How to cram for a triathlon
/So, Saturday was Get After It Day and I emailed Matt to see if he'd take me on a ride, I took him to Colman, we swam 3000 meters and then Matt took us on a 40 miler down along the Cedar River Trail. Rule no. 2: make your training as beautiful as possible. The Cedar River was extremely high, a deep silver green and I spotted herons and a quatrain of baby duckies. Rule no. 3 ALWAYS, AlWAYS, stop to say hello to animals. Make nature your heart rate monitor.
On the last ascent with about 5 miles to go I asked Matt if I should do a little one-mile run afterwards to get the feeling of a brick, like I had to ask. "Do two," he said. So I did.
When I was done I didn't stretch at all except some little lame phone-ins on my calves while boiling water for pasta. I've noticed lately, when tired, I tend to go on a stretching strike, and I have to ask myself: why do I, after putting in all this work, at the last minute stop showing up for myself when I really need to keep myself healthy? I think it's the downfall of being too tired, it's hard to care -- some people over eat when they're tired, yell at strangers and babies, and some of us eek out a training session and then come home and collapse.

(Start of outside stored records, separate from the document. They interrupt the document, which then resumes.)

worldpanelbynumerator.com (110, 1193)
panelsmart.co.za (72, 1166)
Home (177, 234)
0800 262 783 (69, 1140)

Somtimes I see myself as a mother who goes to take a nap while the children run wild in the living room and she doesn't care what she wakes up to see, broken vases, torns blankets... And while a philosophy of logic class from the ages of yore outed the fact that argument by analogy is a false, I need analogies for their visuals and metaphors in order to "see it." Plus I'm a poet so there.
Today I ran and swam and not much stretching again. Ok, none. Maybe this week I"ll be a better mother to myself, or ask: What would my wisest self do? Stretch! I am not full of wisdom today, instead have sights on Las Vegas and an episode of CSI.